↓↓↓
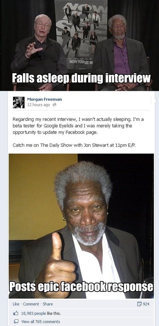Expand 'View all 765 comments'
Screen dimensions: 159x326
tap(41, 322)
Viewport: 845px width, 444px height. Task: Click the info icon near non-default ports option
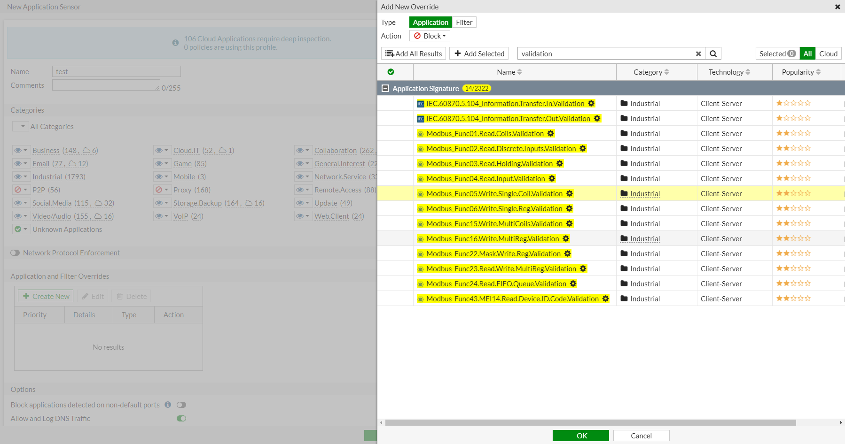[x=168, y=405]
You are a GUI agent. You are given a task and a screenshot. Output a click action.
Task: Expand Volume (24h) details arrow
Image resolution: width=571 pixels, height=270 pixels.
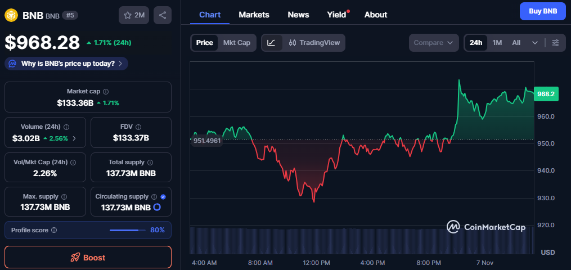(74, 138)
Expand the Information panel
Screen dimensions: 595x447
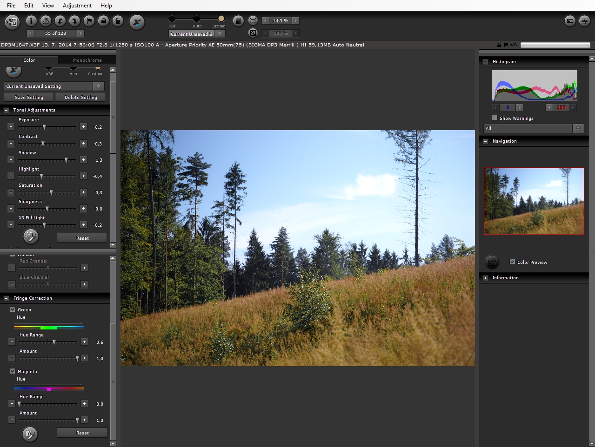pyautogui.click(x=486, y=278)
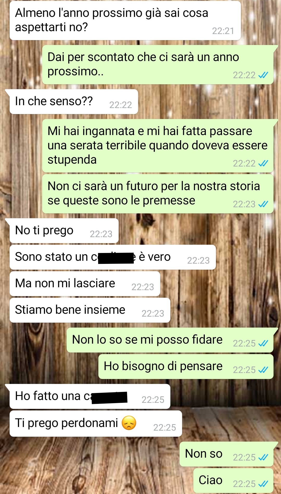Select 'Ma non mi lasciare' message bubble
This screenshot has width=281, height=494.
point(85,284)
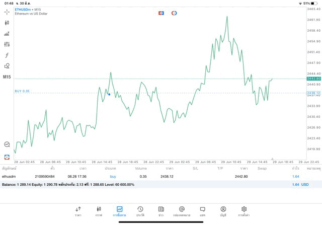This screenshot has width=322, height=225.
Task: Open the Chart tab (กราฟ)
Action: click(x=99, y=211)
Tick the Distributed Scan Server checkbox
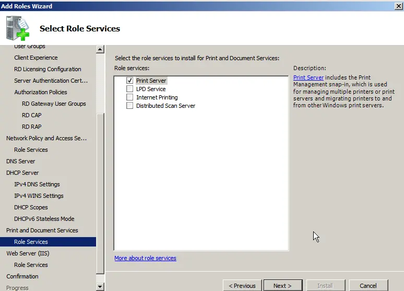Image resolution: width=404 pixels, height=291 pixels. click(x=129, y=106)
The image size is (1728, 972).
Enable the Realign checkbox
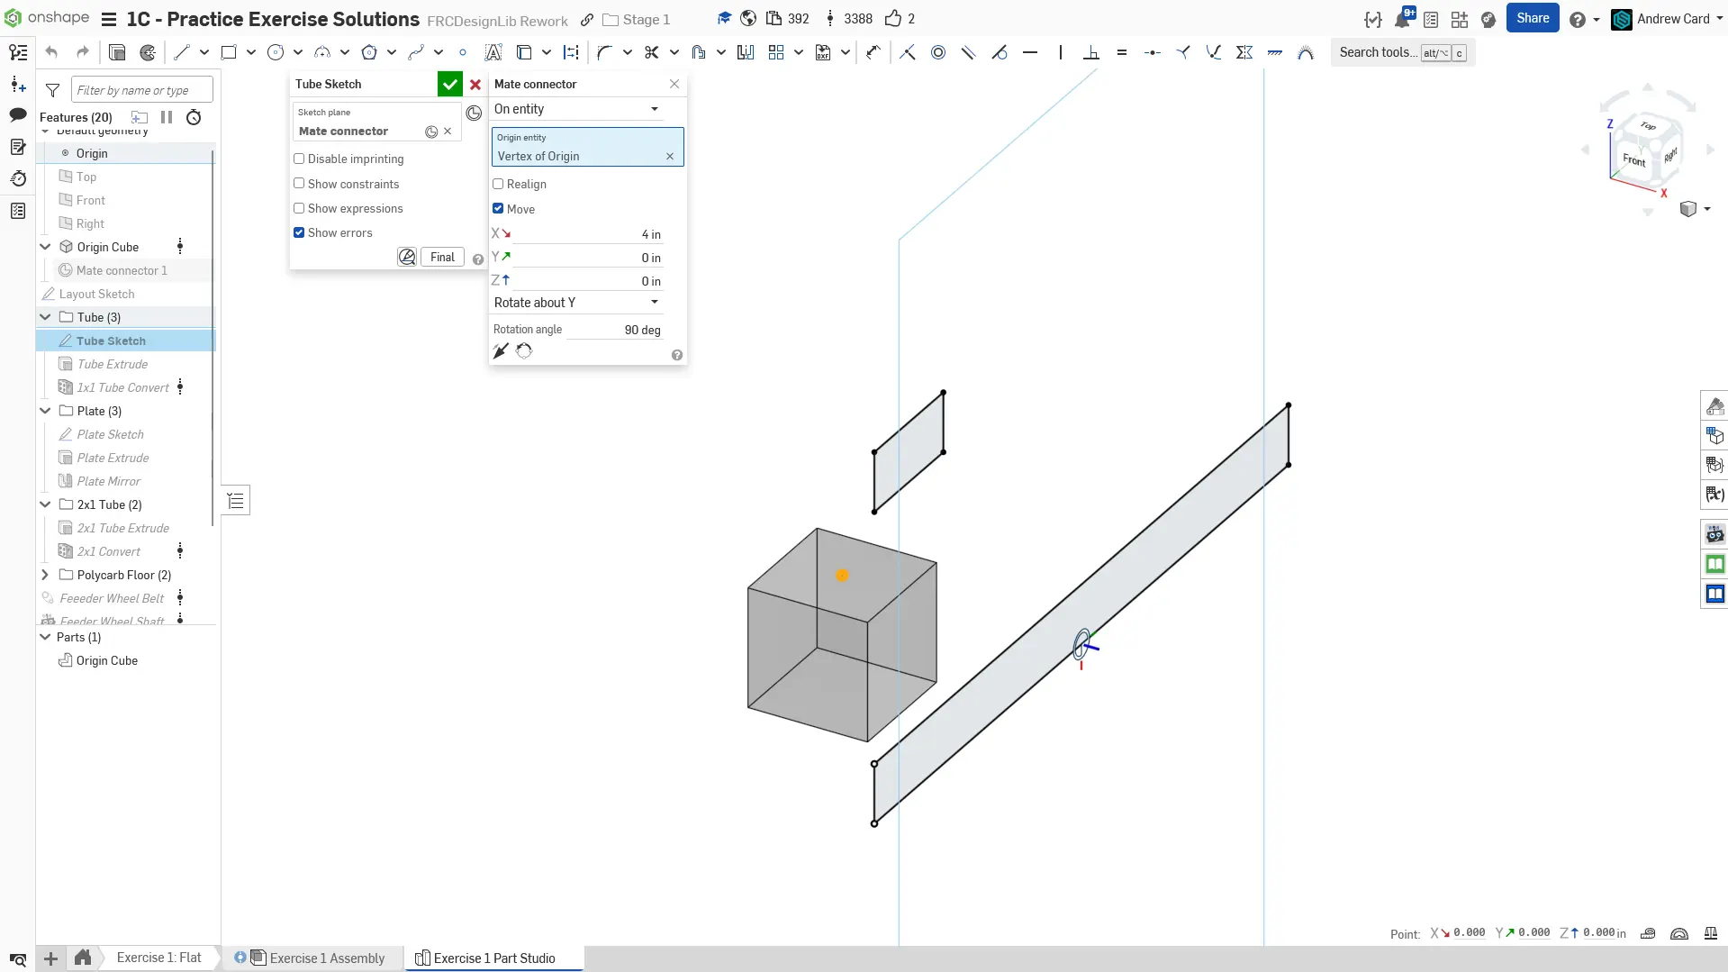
↑↑↑
↓↓↓
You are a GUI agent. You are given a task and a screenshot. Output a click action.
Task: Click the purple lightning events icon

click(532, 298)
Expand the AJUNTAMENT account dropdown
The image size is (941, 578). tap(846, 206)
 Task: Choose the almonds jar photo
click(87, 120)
↑↑↑
↓↓↓
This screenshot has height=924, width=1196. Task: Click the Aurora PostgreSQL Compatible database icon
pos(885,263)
↑↑↑
### Your goal
Print everything in the data from the line containing "Tick the Distributed Scan Server checkbox" down to the line containing "Enable the Realign checkbox", both included, exactly as the lines appear, and leave the pictures out of your answer.

### The answer
Tick the Distributed Scan Server checkbox
Image resolution: width=404 pixels, height=291 pixels. click(x=129, y=106)
The image size is (1728, 972).
Enable the Realign checkbox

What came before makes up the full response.